I seek the truth at all costs- and my relationships are no exception to this rule. I loathe being duped, lied to or kept in the dark. I want to make all decisions about my relationships from an informed perspective - and if i feel as though I am lacking that perspective, i'll be quick to leave any partner who won't be upfront and honest with me.
I cannot guess what you want, need, feel, and think. I get stuck in my own head,
considering all the possible messages you could be trying to send me. So, when for example say we're at the movies, my internal dialog may sound like: "Did he put his hand on the armrest between us because he wants to hold my hand? Or does he just not have enough space for his arm?" Subtle cues don't really do it for me. If you want to convey that you like me, you may have to just come out and say it.
Since I am not the type to shower people with affection, i may unintentionally let on that you're not that important to me. Don't be fooled. If you start to doubt my interest, open up about your own feelings, and i may reciprocate them more than you realize.
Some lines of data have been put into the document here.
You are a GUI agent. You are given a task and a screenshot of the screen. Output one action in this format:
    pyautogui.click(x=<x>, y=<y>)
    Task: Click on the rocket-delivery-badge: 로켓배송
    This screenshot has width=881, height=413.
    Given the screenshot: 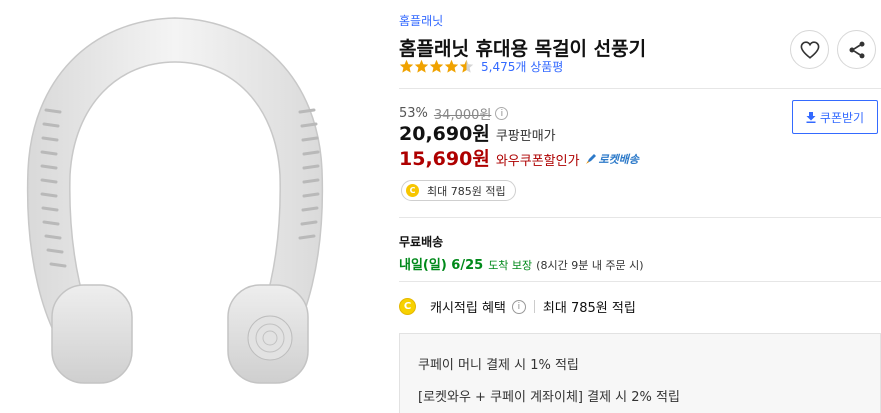 What is the action you would take?
    pyautogui.click(x=612, y=159)
    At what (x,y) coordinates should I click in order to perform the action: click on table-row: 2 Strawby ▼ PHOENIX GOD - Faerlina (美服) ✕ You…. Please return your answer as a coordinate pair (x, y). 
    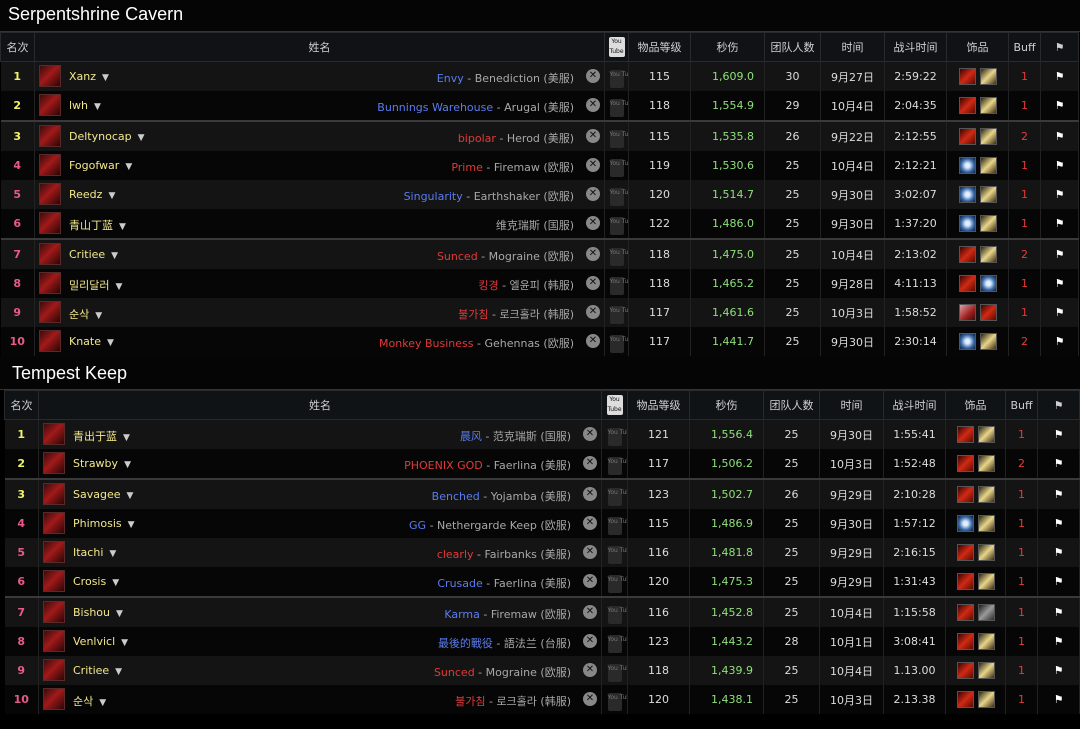
    Looking at the image, I should click on (542, 464).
But back to the jealousy, I am so jealous of you. I am jealous of your ability to connect with a crowd and be a leader, without all the soul crushing anxiety that I'm often faced when told I am put in charge of something. I will always also admire how much you can handle. I'm not always sure about your methods... but I could never deal with all the pressures that you do.
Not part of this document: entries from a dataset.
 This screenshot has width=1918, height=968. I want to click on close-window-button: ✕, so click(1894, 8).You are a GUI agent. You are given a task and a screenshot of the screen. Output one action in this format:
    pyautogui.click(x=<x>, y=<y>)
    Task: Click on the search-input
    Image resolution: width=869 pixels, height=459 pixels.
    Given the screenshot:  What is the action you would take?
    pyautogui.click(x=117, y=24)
On the other hand- I was informed that I may go "overboard" when teasing you. People have to be open and 'ready' to receive humor. If im focused on say "the death of my cat", thats not a good time to 'joke' about having 8 more lives; im not expecting to hear a joke. Also, most people give cues when they begin to tell a joke: a slow smile, a pause, or some observable body language. I don't have enough social comfort/knowledge to do this, which usually results in me telling a 'joke' in the same manner as i would explaining a theory.
I can definitely handle a bit of teasing and enjoy being able to banter with others. Someone who can keep up with me and doesn't become easily offended, is going to make the experience more enjoyable for me. I simply don't find myself becoming offended by every little comment, especially when i recognize that someone is just joking around. I realize that certain lines shouldn't be crossed, but i do enjoy having loved ones who can take a joke without being overly sensitive about it.
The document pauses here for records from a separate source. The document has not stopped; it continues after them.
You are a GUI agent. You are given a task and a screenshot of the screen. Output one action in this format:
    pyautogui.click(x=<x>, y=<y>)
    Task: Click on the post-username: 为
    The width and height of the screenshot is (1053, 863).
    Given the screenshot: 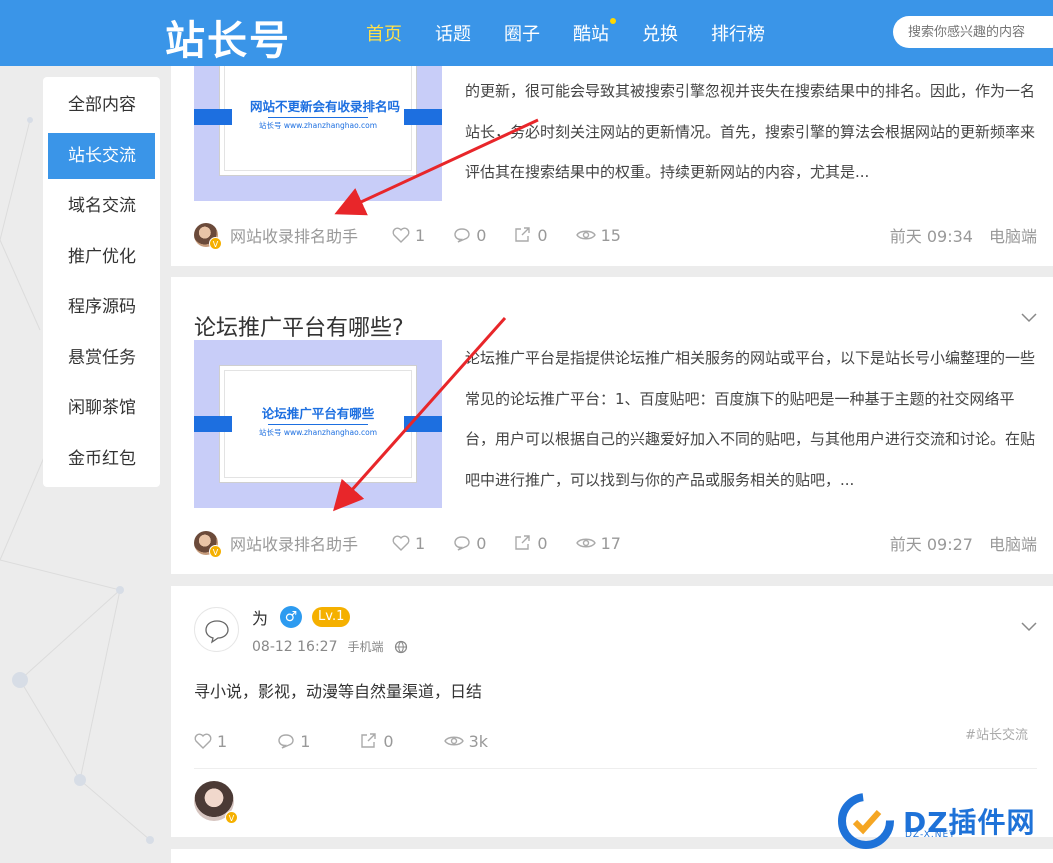 What is the action you would take?
    pyautogui.click(x=260, y=617)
My tone of voice is really important, mind, I'm pretty sure it'd be blindingly obvious even to a random stranger walking by that this is exactly the opposite of serious, and that's a necessary component. Kind of an overdramatic verbal flouncing that overemphasizes all the words that're intended to be taken as the opposite of their literal meaning like ("WHY would you DO that HOW could you be SO CRUEL"). It's fun and lends itself well to flinging yourself dramatically into the other person's lap, which makes for a nice smooth transition to more physical forms of teasing. But also, I may tease even when I am speaking normally- which is hard to differentiate, but it's just my humor.